Just because ADHD individuals behave and think differently, this doesn’t mean their minds function incorrectly. Different should be praised and accepted. Overcome the stigma of ADHD through focusing on the success of ADHD individuals.
2 – Recognize That We All Have Our Own Struggles
The negative stigma of ADHD tries to get us to believe in some small way that only those people with ADHD have struggles. This of course, has no basis in reality. Everyone, no matter who they are, has their own weaknesses and struggles.

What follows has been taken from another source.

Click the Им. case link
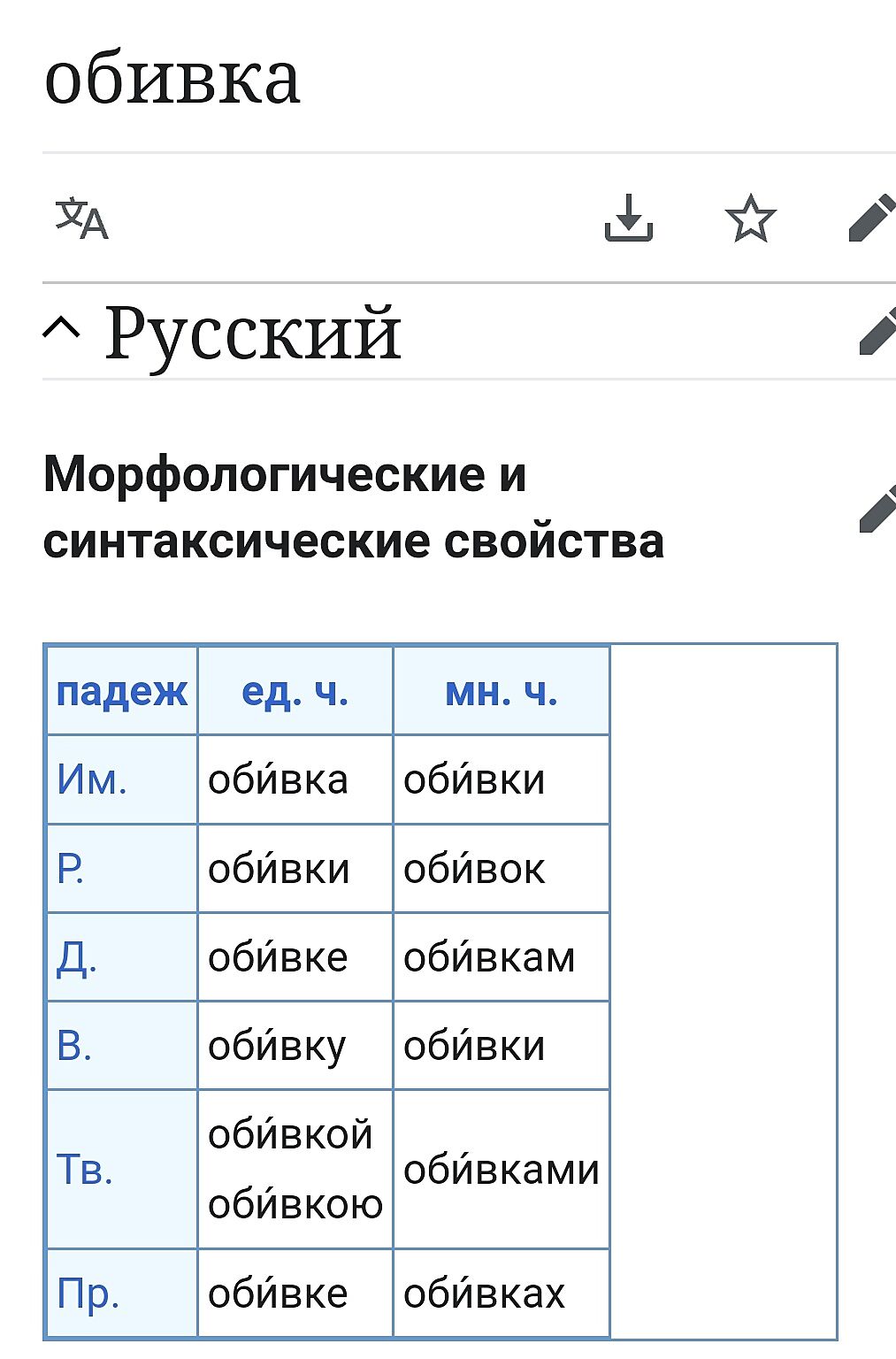 pyautogui.click(x=92, y=779)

To break through and defeat the stigma of ADHD, you need to recognize that people with ADHD don’t have any more struggles than anyone else. Again, the key word you should think of here is just “different.” ADHD individuals simply deal with different struggles than most other people. You should not feel shame or guilt over this, though. Struggles make us human and make us who we are. Embrace your struggles as you should embrace your ADHD.
3 – Remind Yourself of the Many Strengths of ADHD Individuals
While there exist many weaknesses of ADHD individuals, there also exist many strengths of ADHD adults and children. For instance, individuals with ADHD tend to want to try new things. They produce innovative thoughts and ideas. They tend to want to push the envelope and develop new products or ways of doing things.
ADHD individuals can have hyper focus that helps them solve complex problems. They can have high energy to produce at higher levels than their counterparts. In short, ADHD individuals have great things to offer both in a workplace and in society in general.
The negative stigma of ADHD tries to teach us that an ADHD individual cannot provide much to the workplace. Don’t believe this idea. Rather, remind yourself of the many strengths you or your ADHD child possess.
4 – Realize that ADHD Isn’t An Excuse for Laziness
The negative stigma of ADHD wants us to believe that ADHD does not really exist. There exists still in our culture and society a large group of people who do not believe ADHD really is a different mental wiring. Rather, they believe that ADHD exists simply as an excuse for laziness or an unwillingness to try to fit in and behave “normally.”
To overcome the stigma of ADHD, though, you need to realize that ADHD is a recognized medical diagnosis. There exist standards and symptoms for determining whether or not someone has ADHD. Furthermore, doctors have tools and procedures to follow to treat the symptoms of ADHD.
Laziness, on the other hand, cannot be treated with medication. Medical science does not designate laziness as a medical diagnosis. Simply put, ADHD is not the same as laziness or an excuse for not trying. Don’t buy into the stigma. Realize that if you or your child has ADHD, their minds operate differently. You need no reason to have an excuse.
Overcome the Stigma of ADHD by Replacing Negativity with Positive Emotions
Most of the time, we end up beating ourselves up so much that we can barely find the energy to face our day. While there definitely exists negativity from the outside towards ADHD, most of the negativity actually originates from within. To really overcome the stigma of ADHD, we need to work on flipping our own thoughts on ADHD and replacing a negative understanding with a positive one.
If you or your child has ADHD, you need to do the hard work of focusing more on the positives than on the negatives. You need to build your child’s self esteem and believe in them. The world tries to discourage us enough, let’s not help it by discouraging ourselves. Replace the negative thoughts with positive emotions. When you or your child feels down, remind yourself and them about your many strengths. Encourage yourself by telling yourself you have something, many things, to offer the world.
ADHD is not a disease to feel ashamed of. Rather, ADHD is a gift that when used and harnessed correctly, can produce great things and incredible successes. Be encouraged in who you are with ADHD. You have within you what it takes to succeed. Know that you do. Be encouraged and overcome the negative stigma around you.